Ketua Perhimpunan Hotel dan Restoran Indonesia Kabupaten Badung Ray Surya Wijaya menyampaikan seluruh pengusaha hiburan di Bali secara tegas menolak kenaikan pajak hiburan menjadi setidaknya 40%. Pajak hiburan di Pulau Dewata pada tahun lalu adalah 15%.
Kenaikan pajak hiburan merupakan konsekuensi dari pengesahan Undang-Undang No. 1 Tahun 2022 tentang Hubungan Keuangan Antara Pemerintah Pusat Dan Pemerintahan Daerah. Beleid tersebut mengatur kenaikan pajak hiburan berlaku pada 5 Januari 2024.

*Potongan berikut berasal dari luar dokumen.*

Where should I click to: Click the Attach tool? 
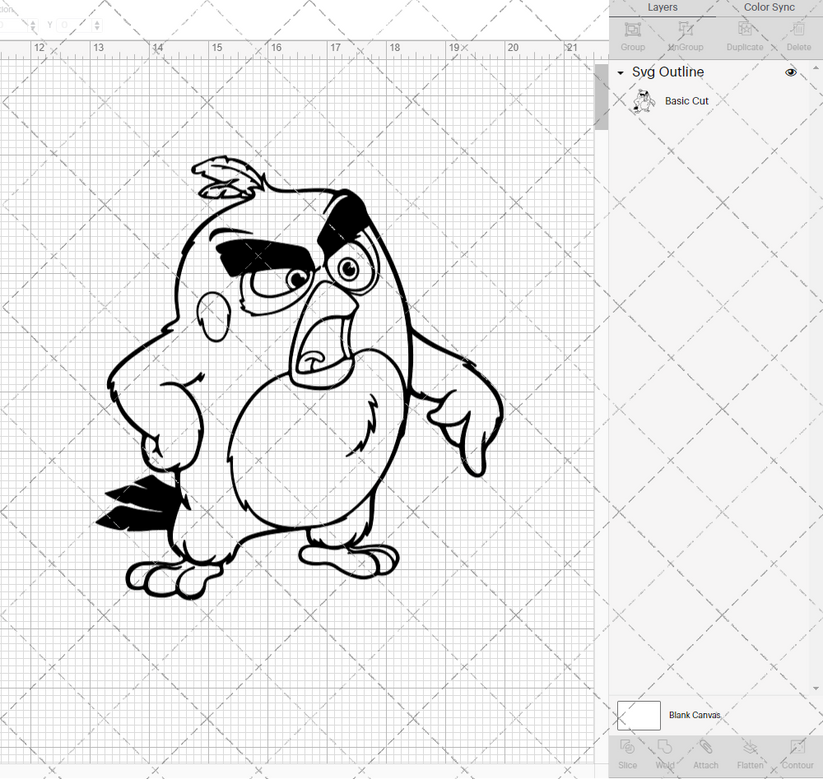pyautogui.click(x=706, y=755)
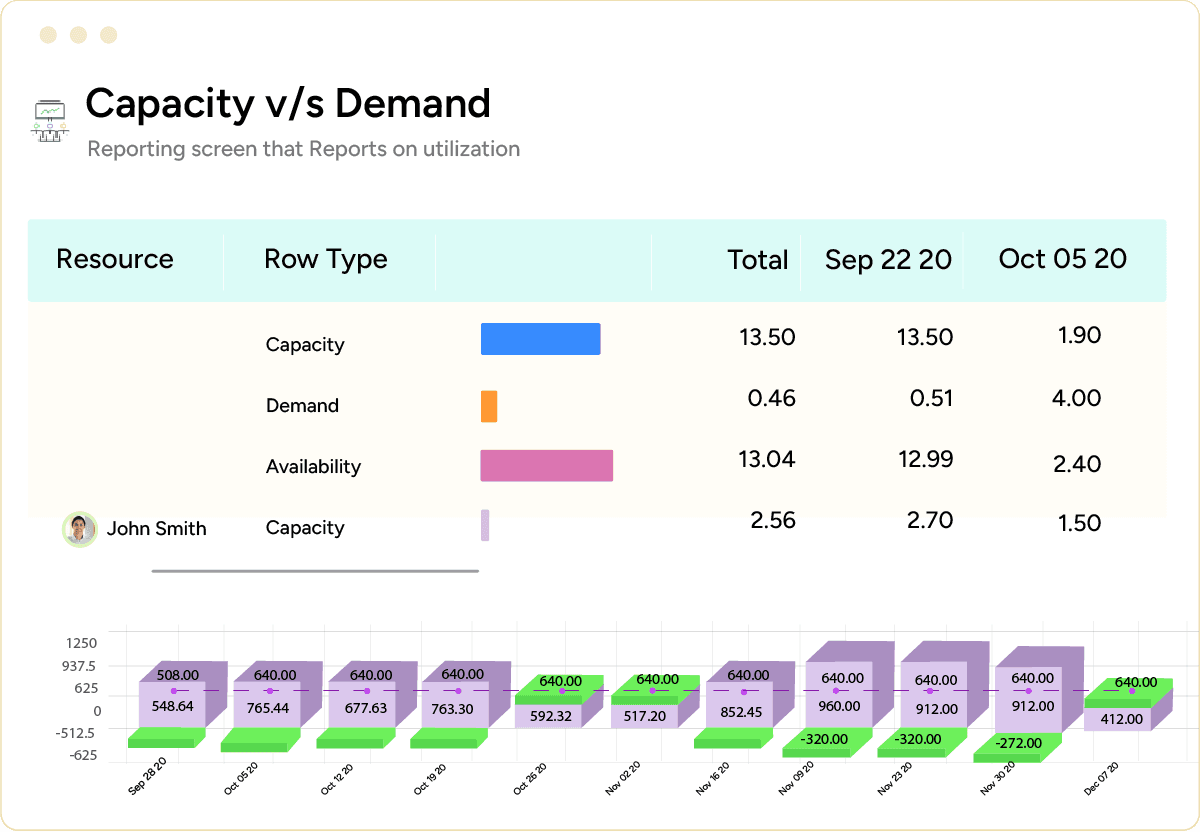Click the orange Demand legend bar
The image size is (1200, 832).
489,406
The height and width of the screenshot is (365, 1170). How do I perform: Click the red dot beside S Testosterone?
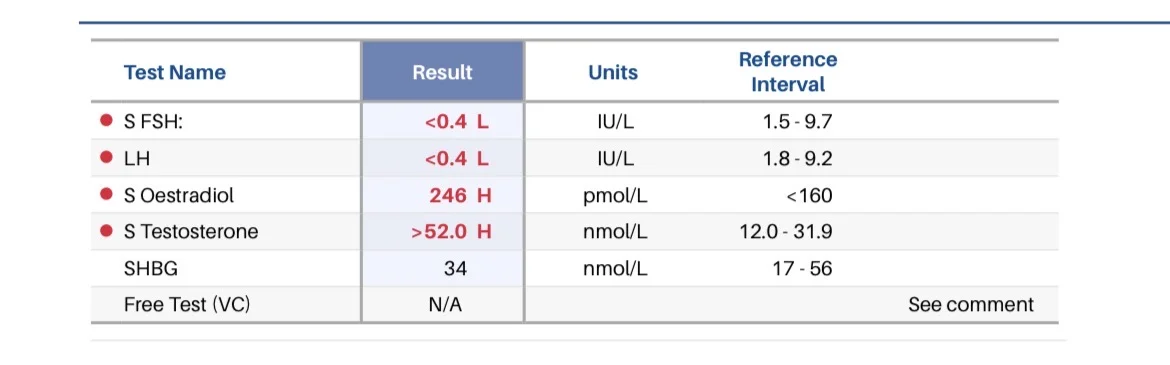coord(107,231)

Surya menjelaskan, mayoritas pengusaha hiburan di Bali baru memasuki masa pemulihan. Kenaikan pajak tersebut berpotensi mengganggu masa perbaikan usaha tersebut.
"Pajak hiburan sebelumnya sebesar 15% lebih dari cukup dan sudah sangat tinggi bagi kami. Selain itu, kenaikan pajak hiburan ini sudah menjadi isu internasional," kata Surya di Kantor Kementerian Koordinator Bidang Perekonomian, Senin (22/1).

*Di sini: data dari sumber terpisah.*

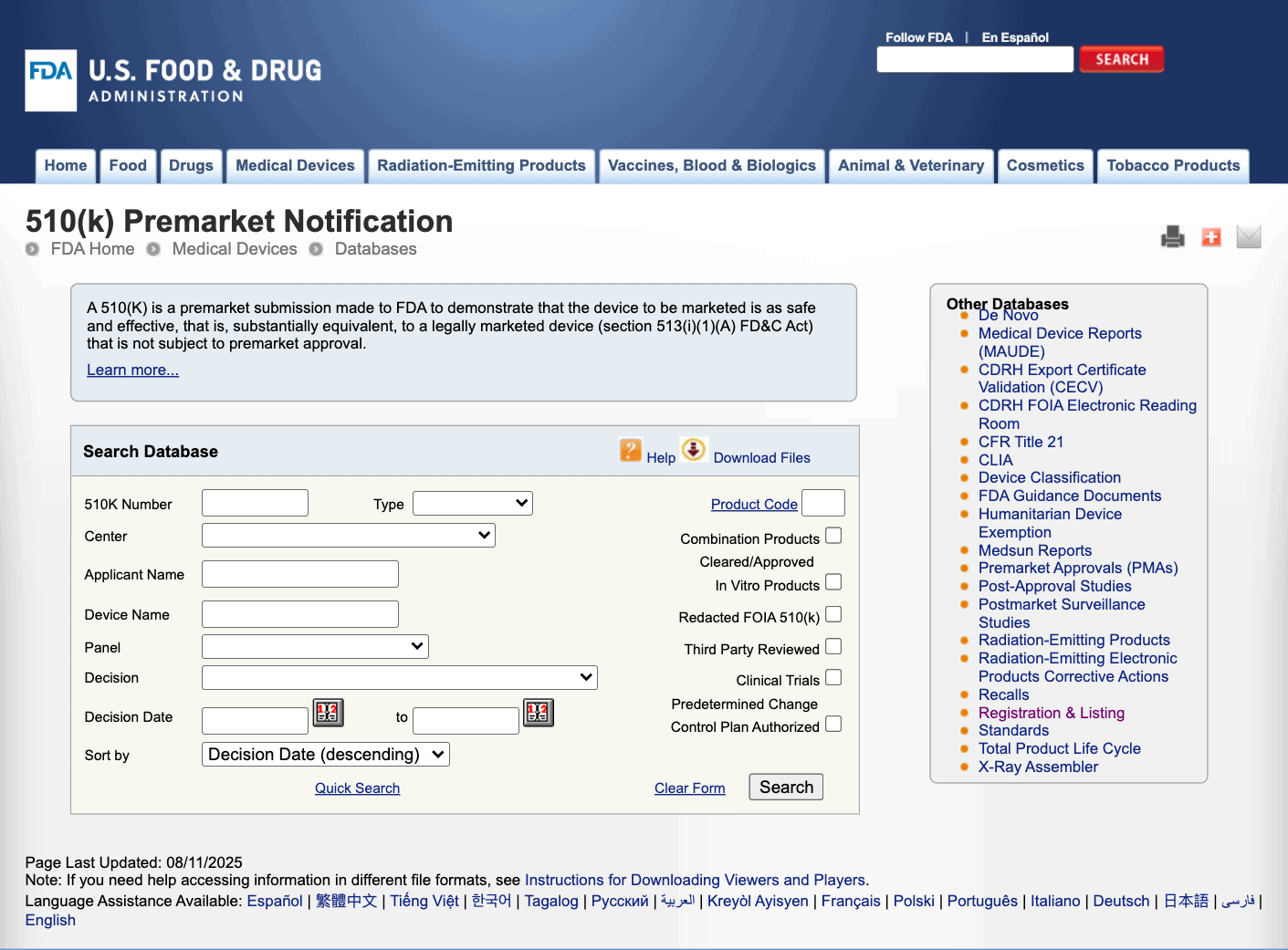Click the Download Files icon

693,449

Surya menjelaskan, penjual paket wisata di Bali telah menerima beberapa kekhawatiran wisatawan mancanegara. Dengan demikian, Surya berpendapat kenaikan pajak hiburan pada akhirnya akan kembali meruntuhkan perekonomian di Pulau Dewata seperti pandemi Covid-19.
Ia menghitung tenaga kerja yang diserap industri hiburan di Bali adalah sekitar 1,2 juta orang. Dengan kata lain, hampir 28% penduduk Bali mencari nafkah di sektor dan subsektor pariwisata.

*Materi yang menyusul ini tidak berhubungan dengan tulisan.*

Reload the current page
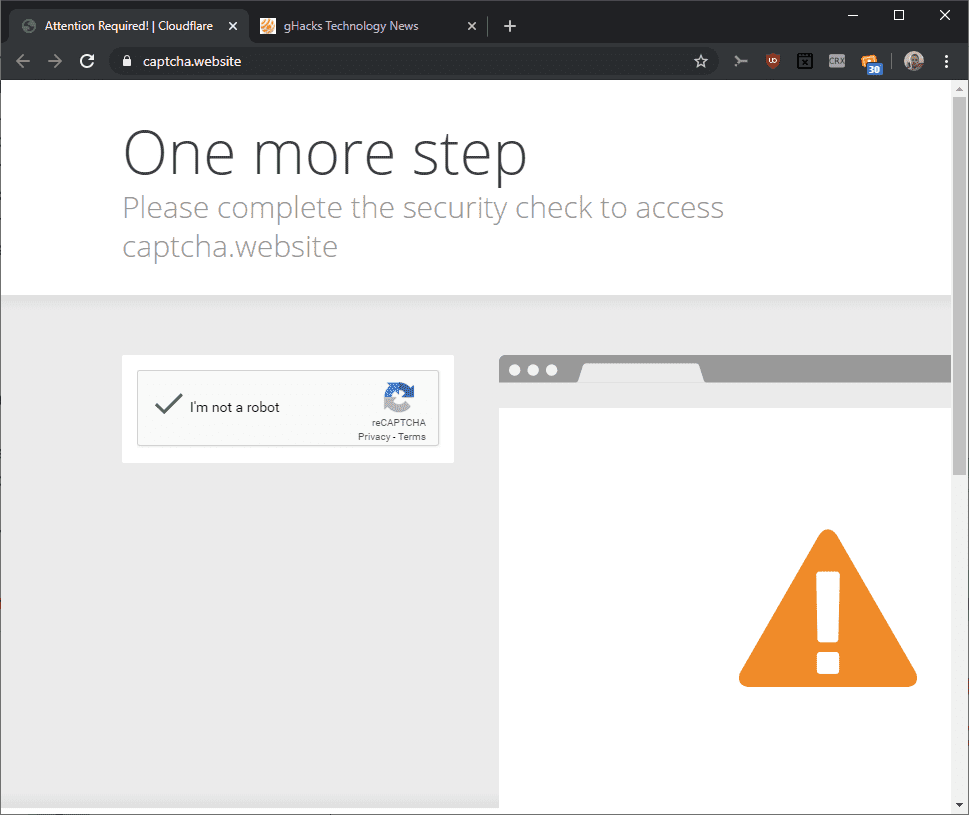(x=87, y=61)
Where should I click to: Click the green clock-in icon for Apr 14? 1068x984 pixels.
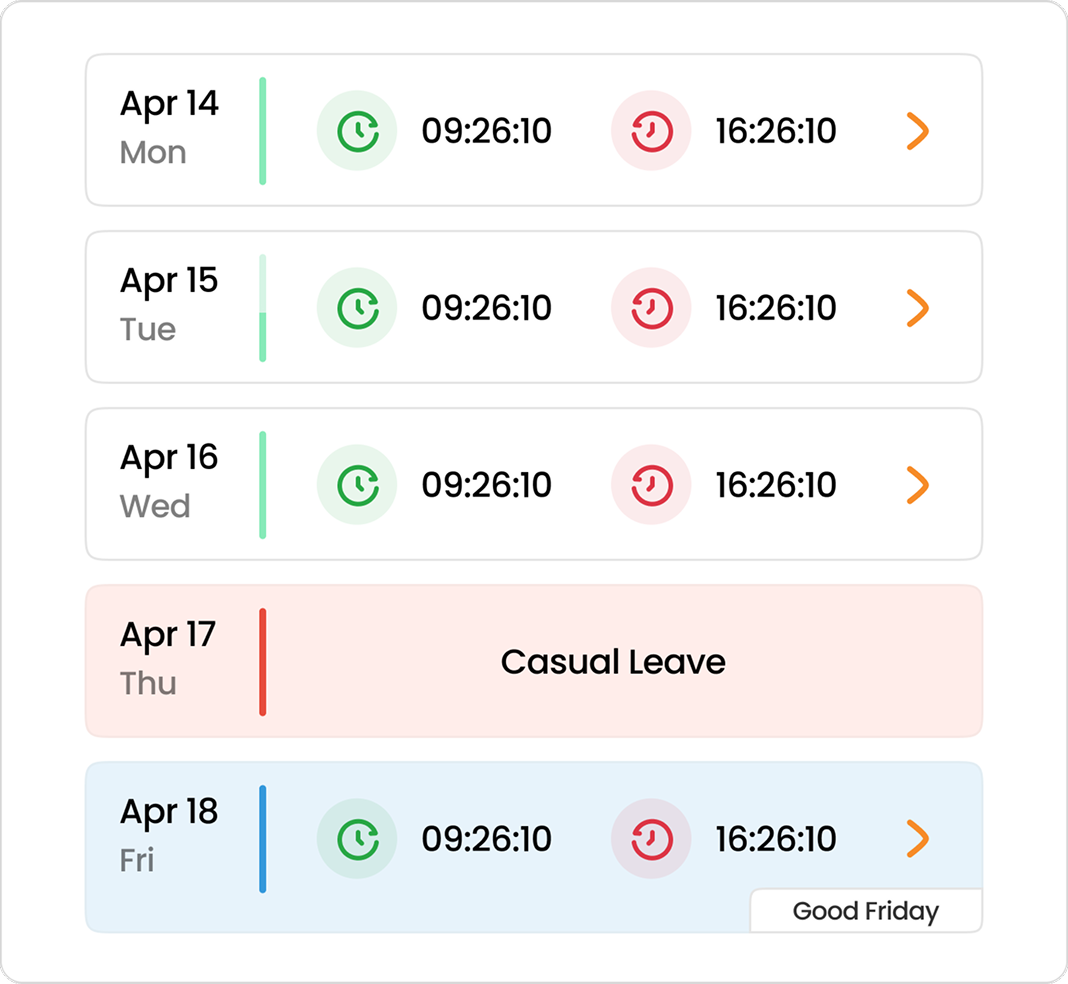(x=357, y=131)
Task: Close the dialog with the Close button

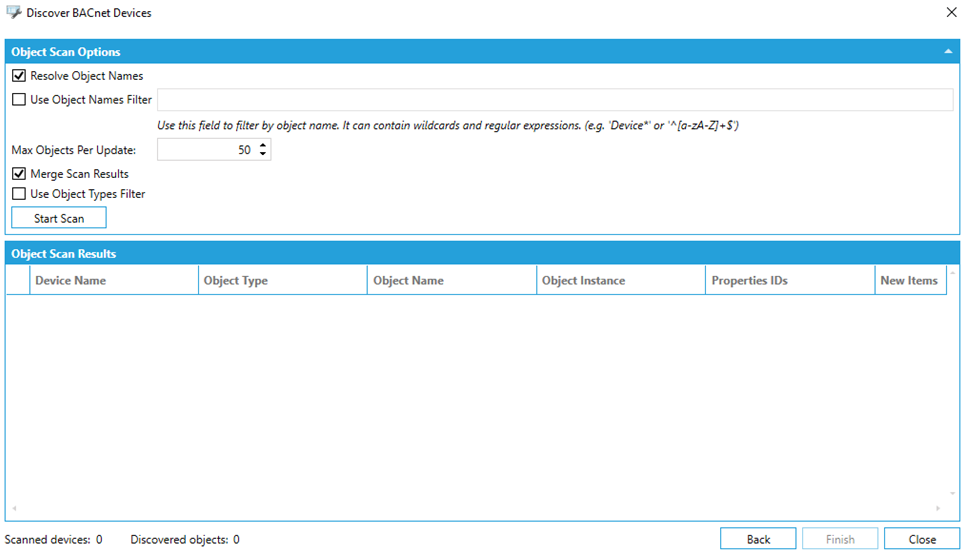Action: tap(922, 539)
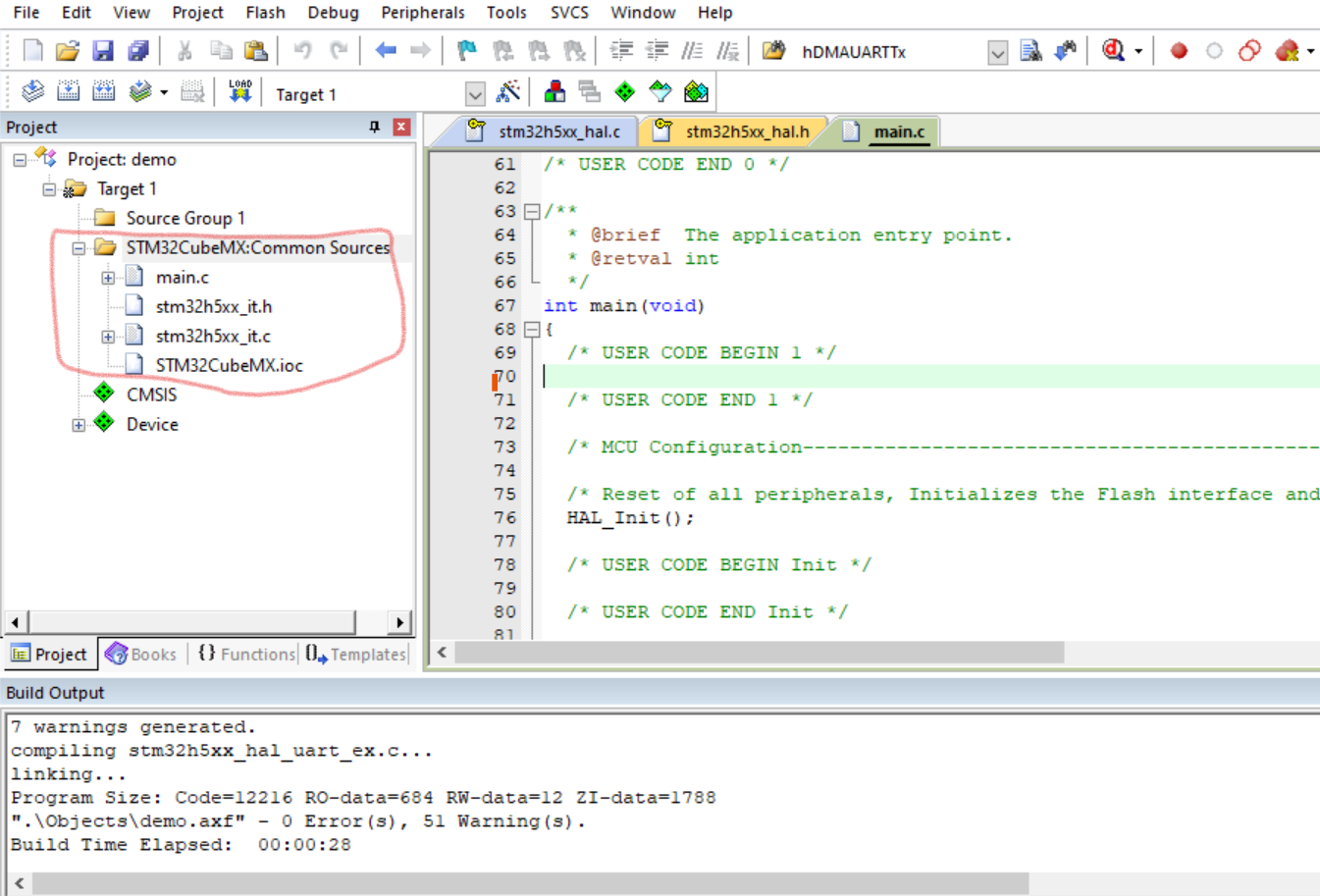Viewport: 1320px width, 896px height.
Task: Open Manage Run-Time Environment green diamond icon
Action: (x=624, y=92)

"Jadi, harus hati-hati dalam menentukan pajak hiburan. Pemerintah daerah harus berani dan secara tegas mengatur pajak hiburan di Bali," ujarnya.
Surya mengatakan, pemerintah daerah Bali dapat menentukan pajak hiburan secara mandiri atau lebih rendah dari UU No. 1 Tahun 2022 di rentang 40% sampai 75%. Menurutnya, hal tersebut dimungkinkan dengan Surat Edaran yang telah diterbitkan oleh Menteri Dalam Negeri Tito Karnavian pada akhir pekan lalu, Jumat (19/1).
Ketua Umum Gabungan Industri Pariwisata Indonesia Hariyadi Sukamdani mengatakan surat edaran tersebut pada intinya mengembalikan besaran pajak hiburan ke aturan sebelumnya. Haryadi menilai surat edaran tersebut penting diindahkan setiap pemerintah daerah lantaran industri hiburan lokal saat ini belum pulih.
"Secara umum, rata-rata pajak hiburan di dalam negeri adalah 10%. Harapan kami kembali saja ke besaran pajak hiburan yang lama, yang penting tidak dinaikkan seperti UU No. 1 Tahun 2022," kata Haryadi.
Haryadi berpendapat kenaikan pajak hiburan memiliki efek berganda yang negatif, yakni pengurangan pembelian tiket wisata, penghuni hotel, dan omzet pelaku Usaha Mikro, Kecil, dan Menengah di daerah. Pada akhirnya, pendapatan pajak pemerintah akan berkurang akibat beleid tersebut.